Hello again everyone and welcome to my sixth post in our series The Support Outsider, a look into VMware from the point of view of an outsider (that's me), Intern Moses Masih.
This week was busier than usual but I did come across a cool feature which you can try for your virtual machines. I want to talk about turning single core virtual machines into multicore machines in vSphere and Workstation.
While working on a new video that deals with setting cores in a virtual machine: Setting the number of cores per CPU in a virtual machine (1010184) so that its operating system can recognise the machine as having multi-core CPUs, I found that this process can be used in vSphere and Workstation 8. I tried it and set my single core virtual machines to 4-core machines and also came across some useful details that I will talk about.
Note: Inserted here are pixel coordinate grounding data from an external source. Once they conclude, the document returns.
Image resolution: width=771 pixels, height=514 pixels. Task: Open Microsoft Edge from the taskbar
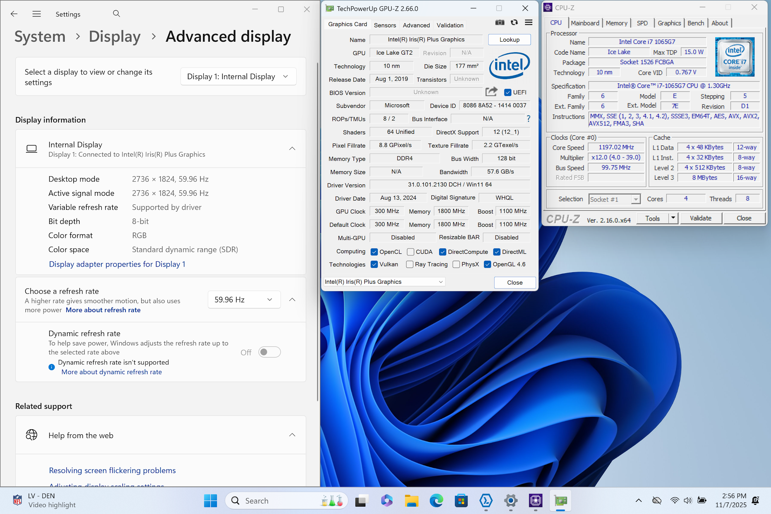[x=436, y=501]
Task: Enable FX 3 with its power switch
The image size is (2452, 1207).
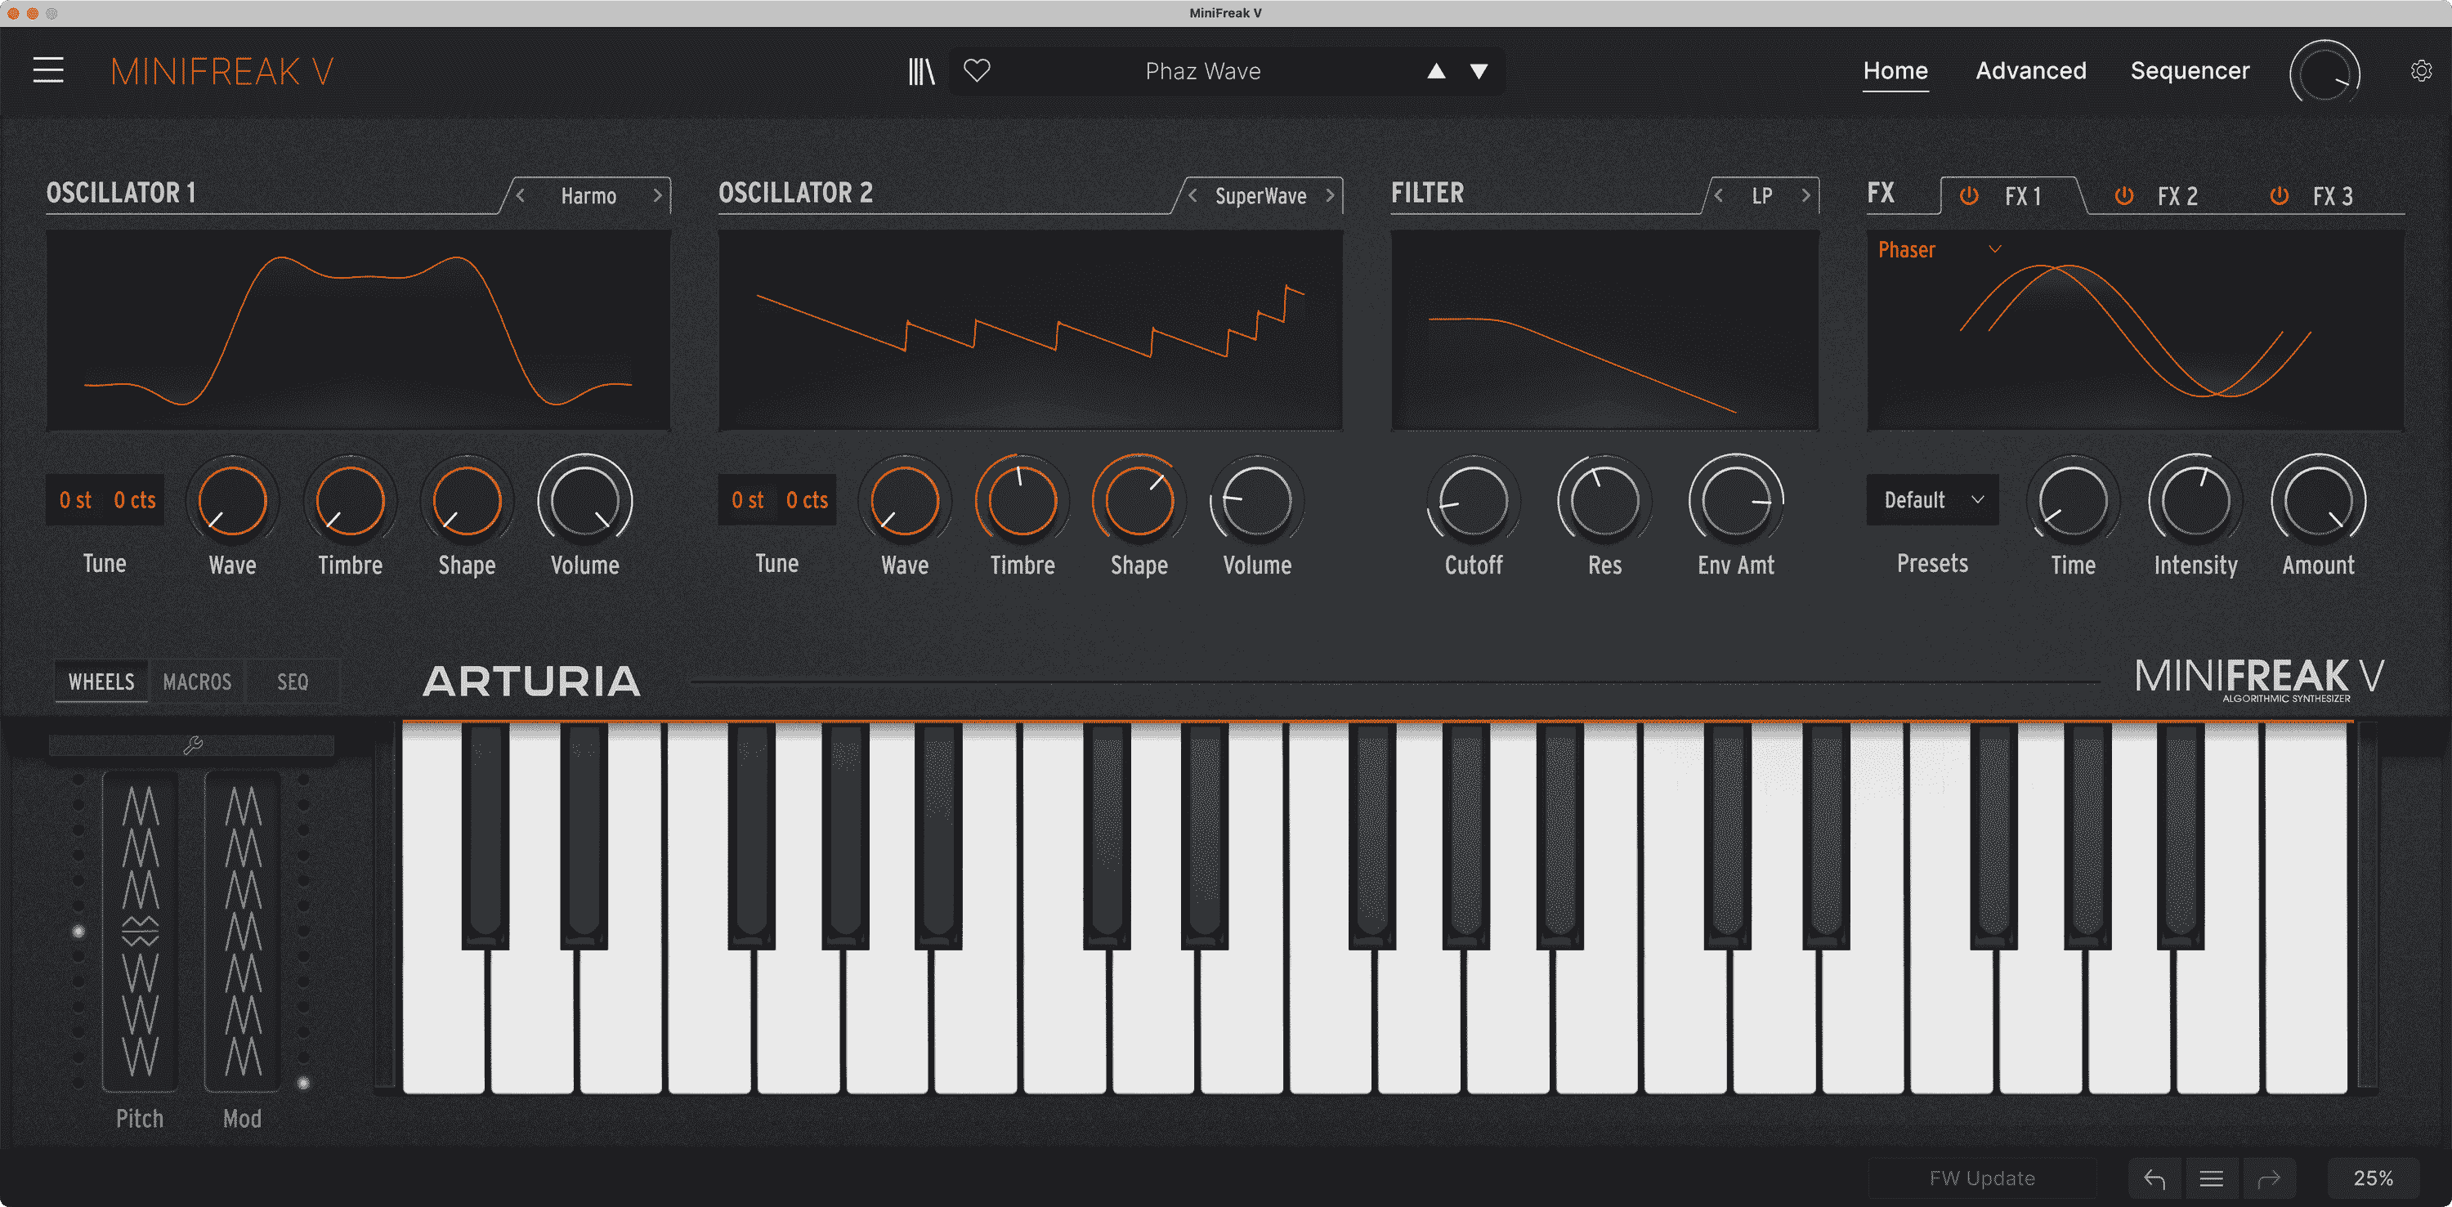Action: 2279,196
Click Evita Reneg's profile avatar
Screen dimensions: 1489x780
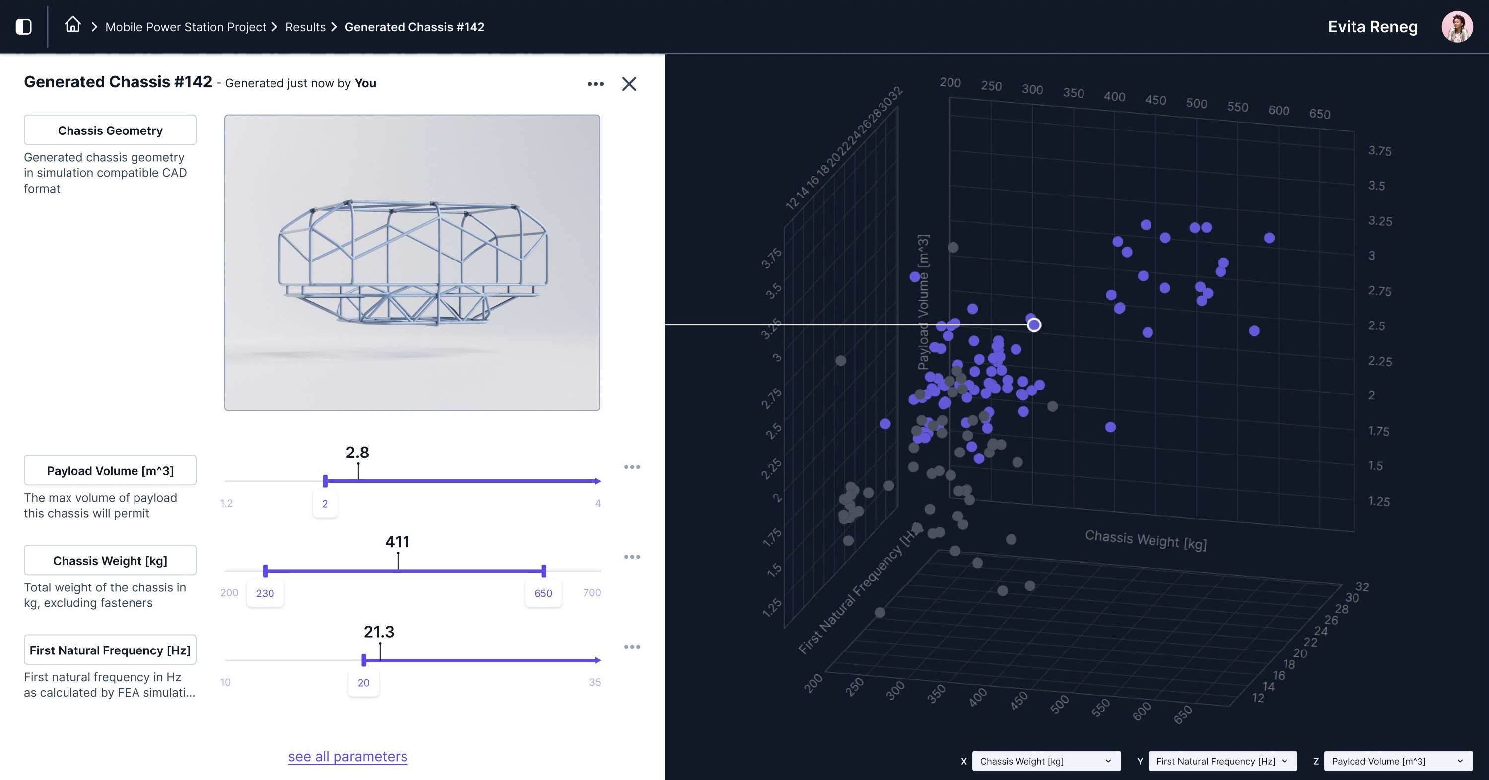pyautogui.click(x=1457, y=27)
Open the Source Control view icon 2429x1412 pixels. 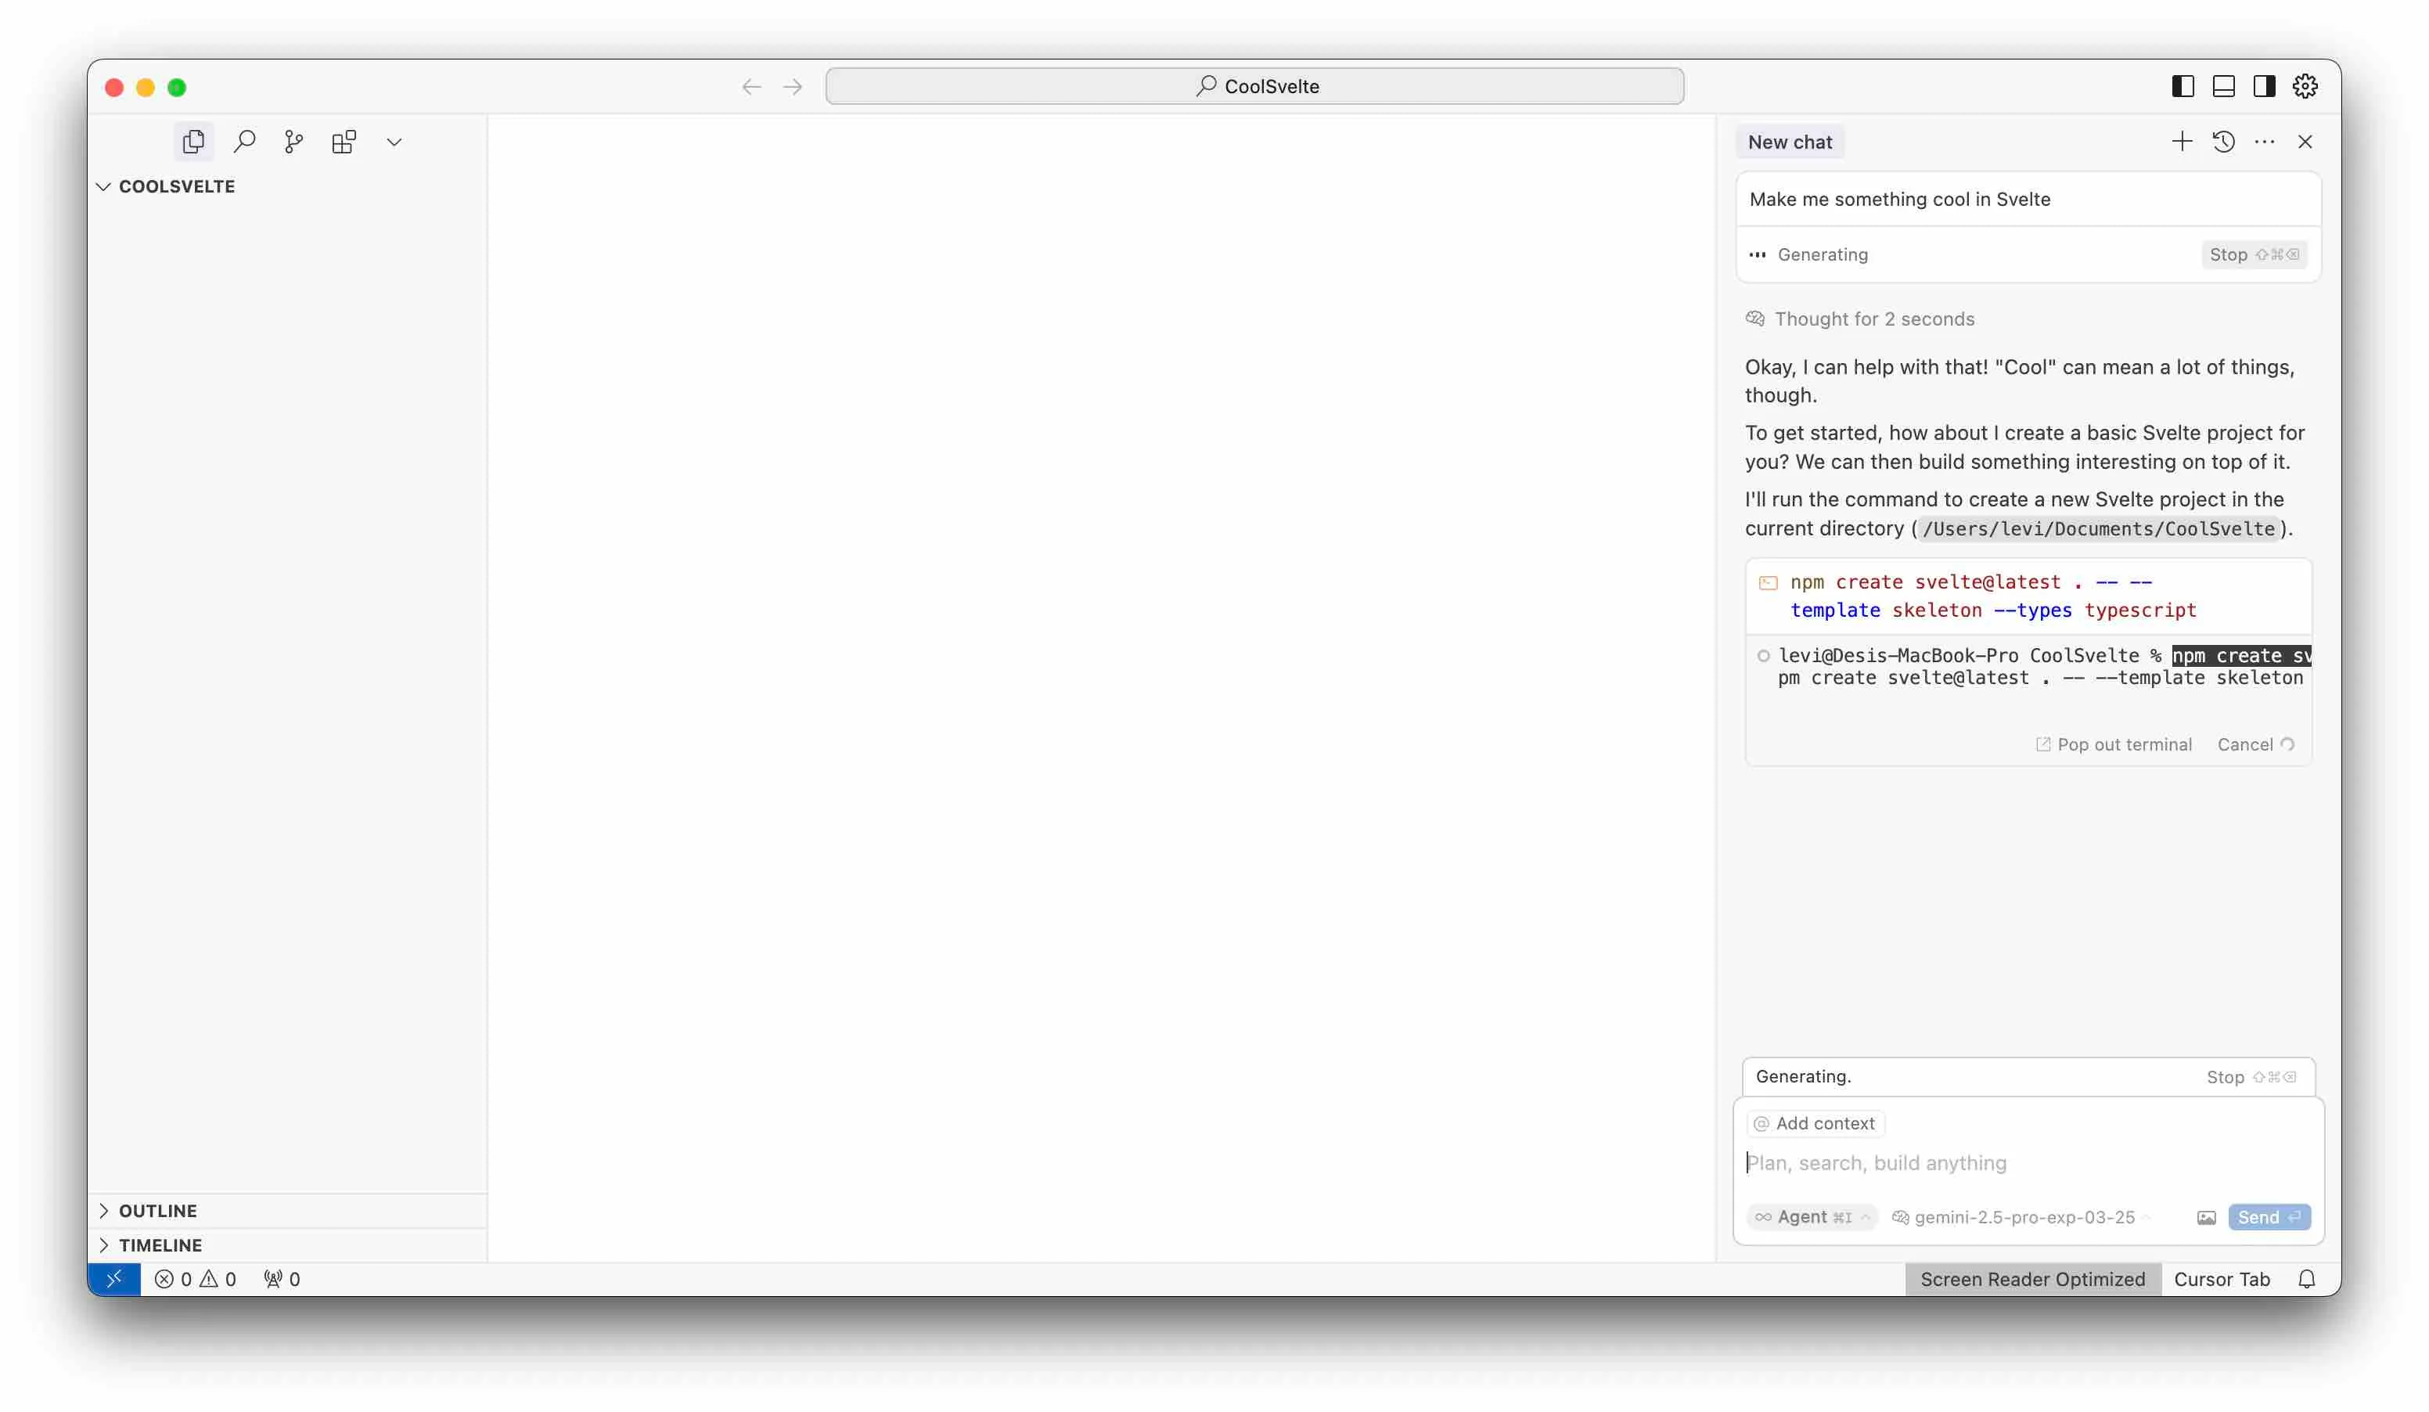293,141
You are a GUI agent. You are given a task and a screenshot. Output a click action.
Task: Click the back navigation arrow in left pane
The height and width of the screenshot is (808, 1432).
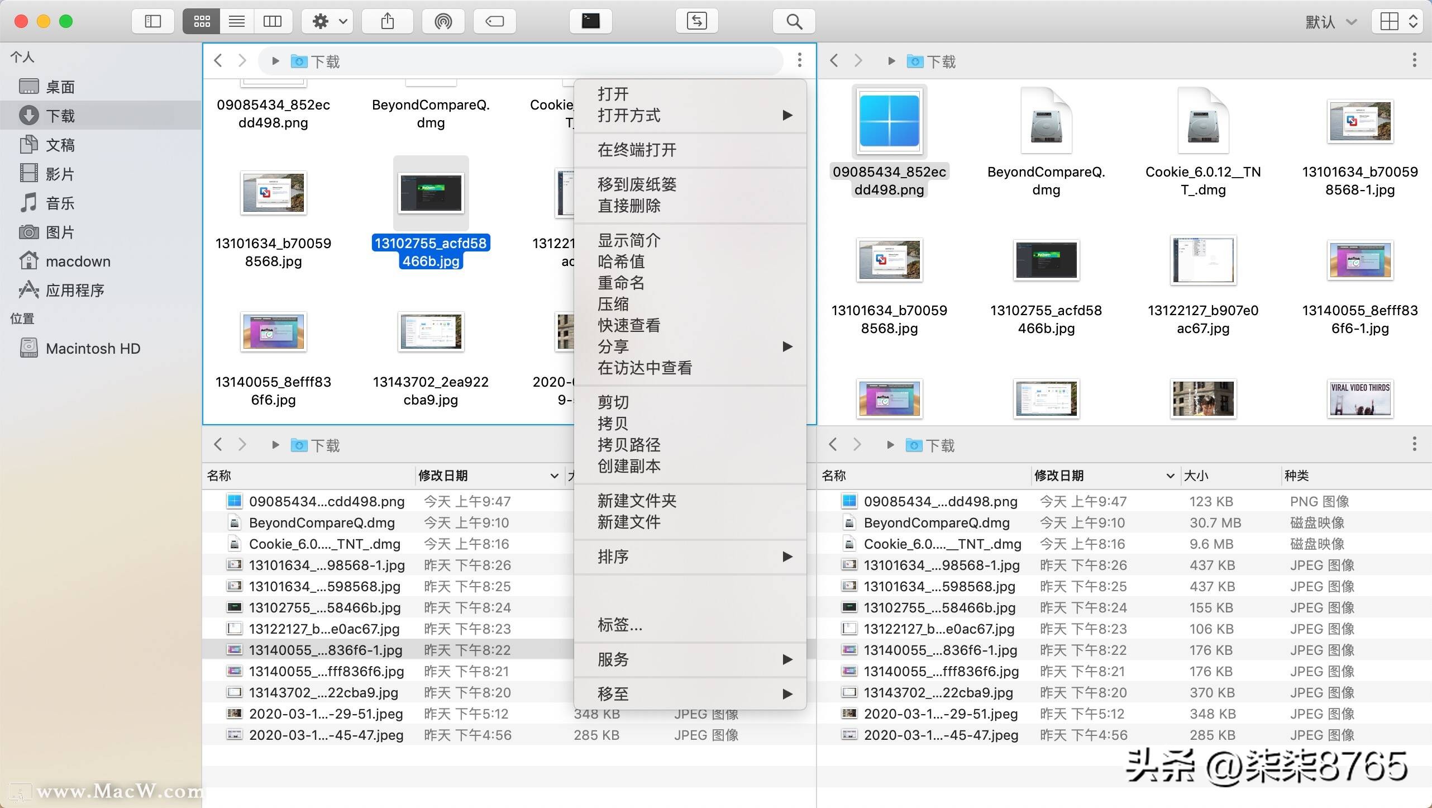218,60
For ESXi 4 and 5 virtual machines the number of cores can be set up with vSphere and the process to do this is explained nicely in the above mentioned article. The article is a good read and will really help you understand the concepts of multi core vCPUs in virtual machines. I recommend reading and understanding the article before performing the steps.
For virtual machines I created in VMware Workstation: Creating virtual machines in VMware Workstation (1018415), the cores can be set by simply going into the virtual machine settings and clicking on processors. There you will see options to change the number of processors as well as the number of cores per processor for you virtual machine.
After restarting my virtual machines, I did not notice a huge difference in speed, but I think that is for two reasons. The application that I am using inside the vm is not very CPU intensive. Another reason I learned is that if your application is very disk intensive, then it doesn't matter how powerful you make your CPU, the disk is what is slowing you down.
When setting the cores for your virtual machines, one of the important issues that came up is that you could end up violating the license of the guest operating system on your virtual machine. You should always check if the new setting are in compliance with your operating systems EULA (End-user license agreement).